De nos huit codes, il n’y a évidemment que le Code civil qui ait quelques points de contact avec le droit romain ; on ne peut pas trouver la moindre trace de droit romain dans les sept autres codes.

En fait, le droit romain n’est pas étudié. Sur quarante licenciés en droit, trente-neuf n’ont pas ouvert un livre de droit romain. À peine un élève de nos lycées sur dix est-il en état de traduire un texte de droit romain, même à coups de dictionnaire[1].

Dans la liste des arguments, d’ailleurs peu variés, que l’on a fait valoir devant la Commission en faveur du latin, il en est un que sa bizarrerie mérite de sauver de l’oubli. Son auteur est un professeur, M. Boudhors, qui a découvert que dans la littérature latine « nous avons une littérature républicaine que nous ne retrouverons pas ailleurs. » L’antiquité grecque et latine représente, dans l’opinion de ce brave universitaire, « des citoyens libres dans des pays libres[2]. »

On s’étonne de voir des idées aussi vieillottes et aussi fausses répandues encore dans l’Université.

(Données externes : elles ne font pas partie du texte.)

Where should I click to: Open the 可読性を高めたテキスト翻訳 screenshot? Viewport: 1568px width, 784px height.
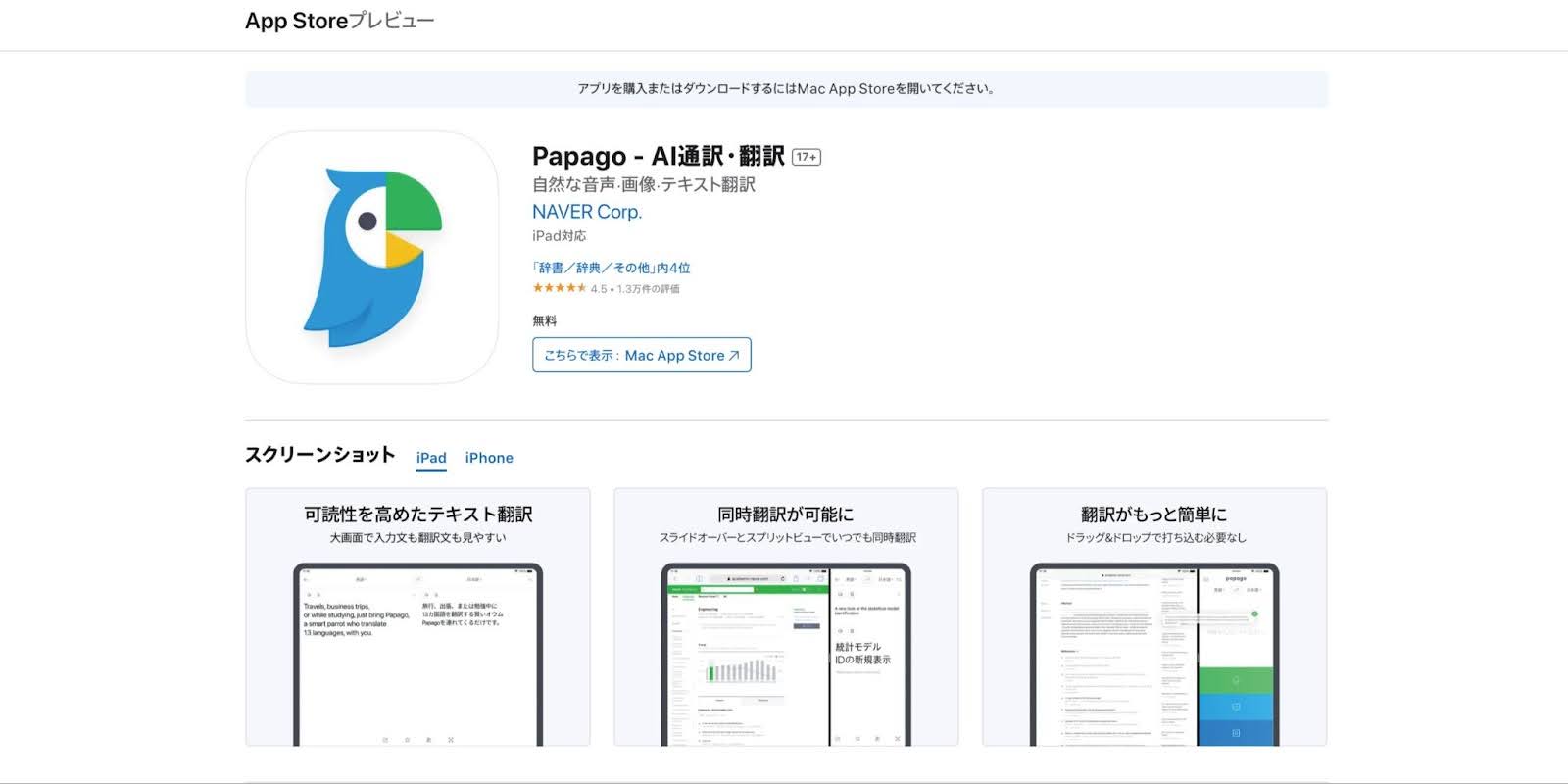(x=417, y=617)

Est-il vraiment nécessaire de les réfuter ? Toutes ces républiques antiques n’étaient que de petites oligarchies où des familles aristocratiques régnaient souverainement sur une vile multitude, et rien n’était moins démocratique qu’un tel régime, pas plus au temps de Caton qu’au temps de César ou à celui des répu-

  1. Enquête, t. II, p. 575. Sarrut, avocat général à la Cour de cassation.
  2. Enquête, t. II, p. 140.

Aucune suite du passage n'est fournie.